Não foi à toa que, de repente, o Brasil inteiro clamava pela derrubada da PEC 37 que tiraria poderes do Ministério Público, um órgão que, nos últimos anos, virou símbolo da luta contra os malfeitos em todo o país. Instalado em todos os municípios e, em geral, totalmente independente nas fiscalizações que faz, o MP passou a ser visto pela população como o foco de resistência aos desvios de verbas nos órgãos públicos.
Quase ninguém sabia o que era a PEC 37 mas todos compreenderam rapidamente que ela mexeria com o MP o que, na cabeça da maioria, era inadmissível.
Mas como no Brasil o poder central faz coisas de que até Deus duvida, sabe-se agora que nem tudo neste país está sendo fiscalizado pelo MP, quer federal quer estadual, e que o dinheiro público, até prova em contrário, está escoando pelo ralo onde menos se poderia esperar: nas remessas que o Governo Lula e, agora, o Governo Dilma, têm feito para países mais pobres a título de ajuda para construção de grandes obras de infraestrutura.

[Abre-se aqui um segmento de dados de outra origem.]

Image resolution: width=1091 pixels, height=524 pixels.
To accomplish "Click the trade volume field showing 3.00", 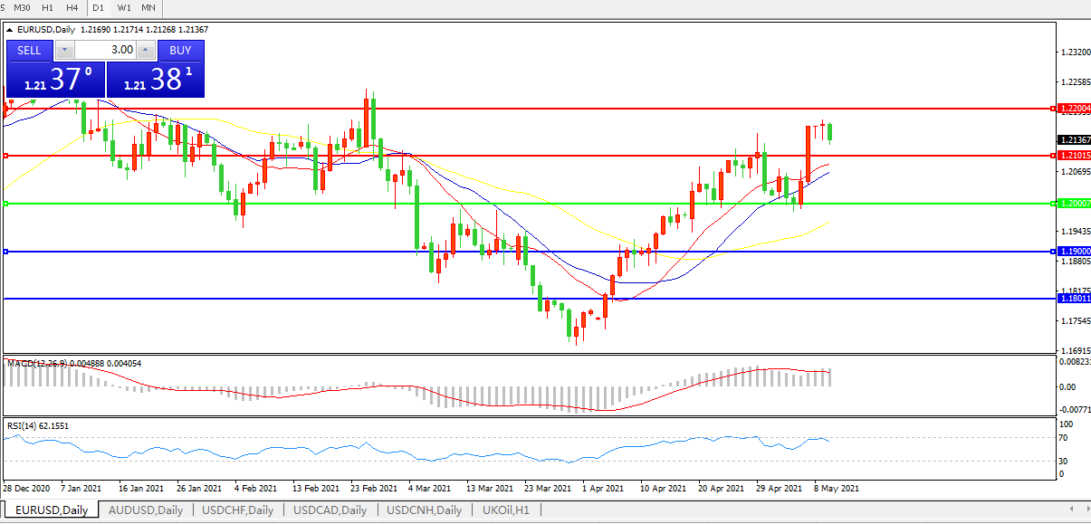I will click(x=105, y=50).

Foi o que acabou revelado durante a grande polêmica da semana quando a presidente, que já tinha remetido US$ 684 milhões, via BNDES, para a construção do Porto de Muriel, em Cuba, e foi a Havana inaugurar a obra, anunciou o envio de mais US$ 380 milhões para a mesma obra.
A viagem internacional de Dilma, que já tinha provocado perplexidade em Davos, onde ela mostrou um Brasil para inglês ver, totalmente dissociado da crise econômica, e a polêmica sobre os gastos presidenciais em Portugal, reverberou fortemente sobre Cuba quando a imprensa brasileira começou a investigar melhor o que está por trás do Porto de Muriel.
Descobriu-se então que Dilma anunciou a remessa de mais recursos para a obra sem que existisse um projeto sequer sobre a questão e que, desde o Governo Lula, o BNDES tem feito remessas para financiar projetos de infraestrutura “em países amigos” sem licitação, sem controle e sem fiscalização.
Os recursos são aprovados e liberados diretamente para empresas brasileiras escolhidas para executar os serviços. Ao contrário de qualquer serviço público prestado hoje no país por municípios, estados e até pela União que tem, obrigatoriamente, que ser licitado, com publicação no Diário Oficial, exame dos tribunais de contas e demais órgãos de controle, o BNDES aprova a remessa de recursos para obras no Exterior sem prestar contas a ninguém.
Em 2012, por exemplo, foram liberados pelo Banco US$ 2,17 bilhões para obras semelhantes às do Porto Muriel, em Cuba, e em 2013 foram liberados até setembro US$ 1,37 bilhões. Tudo isso sem que ninguém, a não ser a burocracia do Banco, tenha conhecimento de como está se dando a aprovação dos projetos e a fiscalização da execução dessas obras.
O fato, revelado pelo bem informado jornalista Cláudio Humberto não foi desmentido pelo Governo Federal. Nem mesmo a informação mais preocupante de todas. A de que, desde que Lula se tornou presidente, o Banco vem mantendo contratos semelhantes sob sigilo. Em relação ao Porto de Muriel, por exemplo, somente em 2027 o contrato de sua construção será disponibilizado publicamente.
O que dirá o povo brasileiro com mais esta demonstração de descontrole nos gastos públicos? Será que esses recursos não estão faltando por aqui para fazer ou concluir uma obra importante? Tudo bem, que se ajude a um país mais pobre mas, em pleno século 21, fazê-lo sob sigilo e sem fiscalização é algo com o que não deverão concordar os mais simples dos mortais.